Blu-ray/DVD set collection of theatrical Tex Avery cartoons

Tex Avery Screwball Classics is a series of single-disc Blu-ray and DVD sets by Warner Bros. Home Entertainment's Warner Archive unit collecting various theatrical cartoons from animation director Tex Avery during his tenure at the Metro-Goldwyn-Mayer studio's cartoon division between the years of 1942 and 1955. It is the first comprehensive collection of Avery's MGM shorts to be released on home media in North America since The Compleat Tex Avery series of laserdiscs in the 1990s, with many of the shorts having been previously unreleased on DVD or Blu-ray.

Volume 1 was released on Blu-ray on February 18, 2020, and on DVD on December 1 with 19 shorts, all presented uncut and digitally restored. Volume 2 was released on both Blu-ray as well as on DVD on December 15, 2020, with 21 shorts. Volume 3 was released on October 5, 2021, with 20 shorts.

== Background ==
Tex Avery worked at Leon Schlesinger Productions directing Looney Tunes and Merrie Melodies shorts for Warner Bros. Pictures between 1936 and 1941. Here, Avery had developed the Looney Tunes signature style of cartoon humor and was essential in the creation and/or development of many of the studio's star characters, including Porky Pig, Daffy Duck, Elmer Fudd and most notably Bugs Bunny. In 1941, after a dispute with Schlesinger over the ending of the Bugs Bunny cartoon The Heckling Hare, Avery was "suspended" from the studio.

After spending a few months at Paramount Pictures developing a short-lived series of live-action comedy shorts named Speaking of Animals, Avery was hired by the MGM cartoon studio. Between the years of 1942 and 1955, Avery directed over 60 one-shot cartoons with only a handful of reoccurring characters such as Screwy Squirrel, George and Junior and Droopy. Many animation fans and historians consider this period of Avery's career to be his finest output and amongst the best cartoons of the Golden Age of American Animation. Five of Avery's MGM cartoons, Red Hot Riding Hood (1943), King-Size Canary (1947), Bad Luck Blackie (1949), Little Rural Riding Hood (1949) and Northwest Hounded Police (1946), were included in The 50 Greatest Cartoons book in 1994 as selected by 1,000 animation professionals. In addition, Blitz Wolf (1942) and Little Johnny Jet (1953) were nominated for an Academy Award for Best Animated Short Film in 1942 and 1952 respectively, and Magical Maestro was deemed "culturally, historically and aesthetically important" by the Library of Congress and was selected for preservation in the National Film Registry in 1993.
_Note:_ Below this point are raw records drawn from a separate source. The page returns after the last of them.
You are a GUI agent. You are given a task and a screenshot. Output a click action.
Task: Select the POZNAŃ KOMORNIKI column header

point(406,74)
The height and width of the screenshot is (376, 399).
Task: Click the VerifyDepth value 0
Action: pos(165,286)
Throughout the 1980s and 1990s, MGM and Turner Entertainment Co. released VHS and Laserdisc collections of Avery's work, such as the Tex Avery Screwball Classics sub-series of Cartoon Moviestars VHS tapes, and The Compleat Tex Avery laserdisc collection in 1993.
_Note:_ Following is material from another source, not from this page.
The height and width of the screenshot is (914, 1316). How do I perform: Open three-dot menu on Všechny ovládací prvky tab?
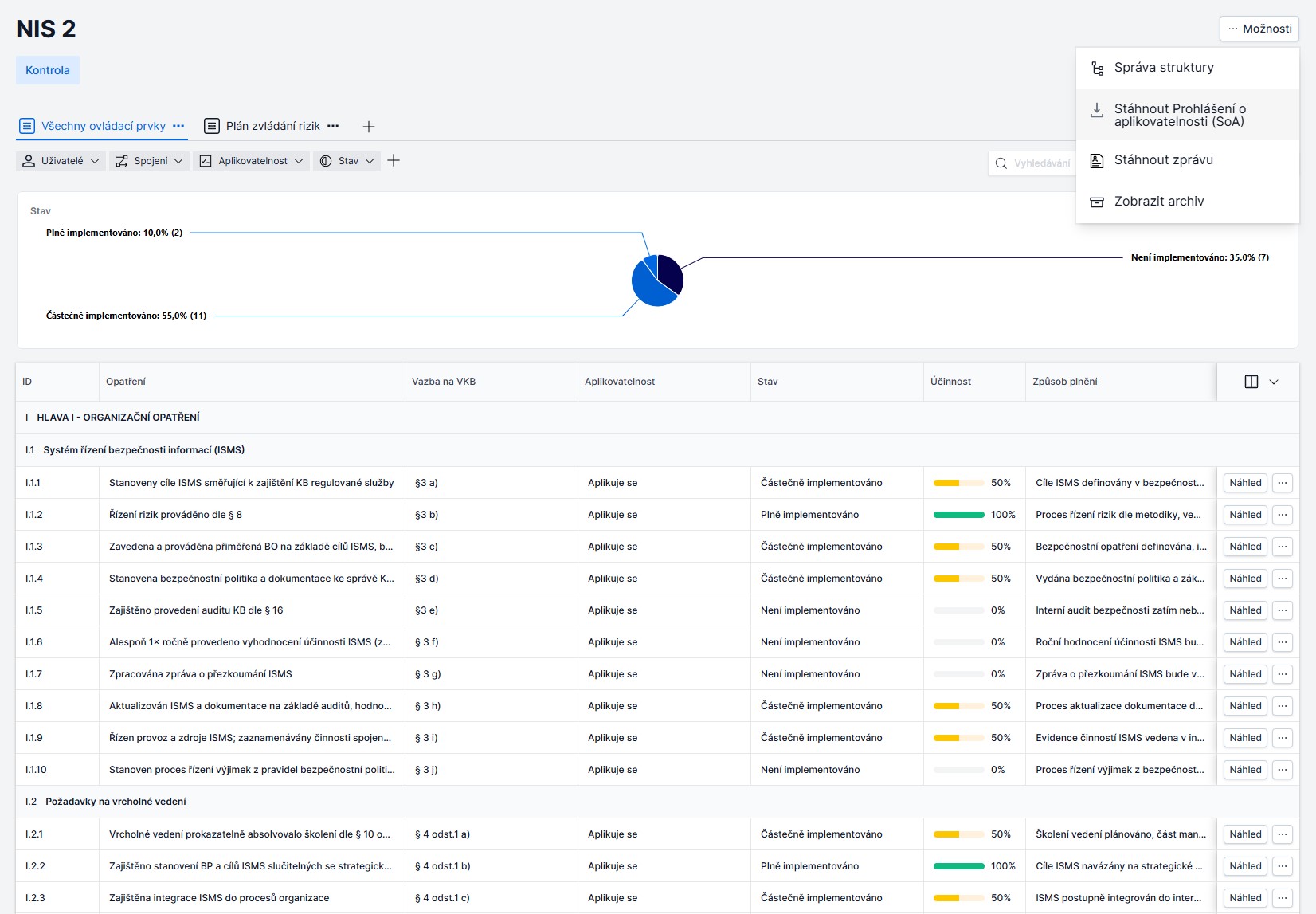point(178,126)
Throughout the 2000s and 2010s, Tex Avery's MGM cartoons were notably absent on DVD and Blu-ray. According to animation historian Jerry Beck and Warner Archive Senior Vice President George Feltenstein, this lack of availability was because most of the original film negatives to pre-1951 MGM cartoons were destroyed in the 1978 film vault fire at the George Eastman House leaving only inferior duplicate copies, mainly mid-1990s Turner broadcast television masters as seen on the Ted Turner-owned cable networks Cartoon Network and Boomerang that were unsuitable for HD releases. In France, a DVD box set containing almost all of Avery's MGM cartoons was released in 2002, sourced from the 1990s Turner remasters with many censored for racial content, including omitting two cartoons, Uncle Tom's Cabaña (1947) and Half-Pint Pygmy (1948). Several cartoons were also included as bonus features on various classic Warner Bros. owned feature films as well on the bonus disc of the Looney Tunes Platinum Collection: Volume 2 Blu-ray in 2012. In 2007, Warner Home Video released Tex Avery's Droopy: The Complete Theatrical Collection a two-disc set that collected all 24 Droopy cartoons, once again sourced from the Turner prints (except for a few post-1951 cartoons such as Dixieland Droopy and all CinemaScope shorts). The cartoons were uncensored but contained massive amounts of Digital Noise Reduction. The set was made to "test the waters" and see if there was a potential market for future releases of Tex Avery cartoons on DVD; however, poor fan reception and low sales forced any of these plans to be scrapped.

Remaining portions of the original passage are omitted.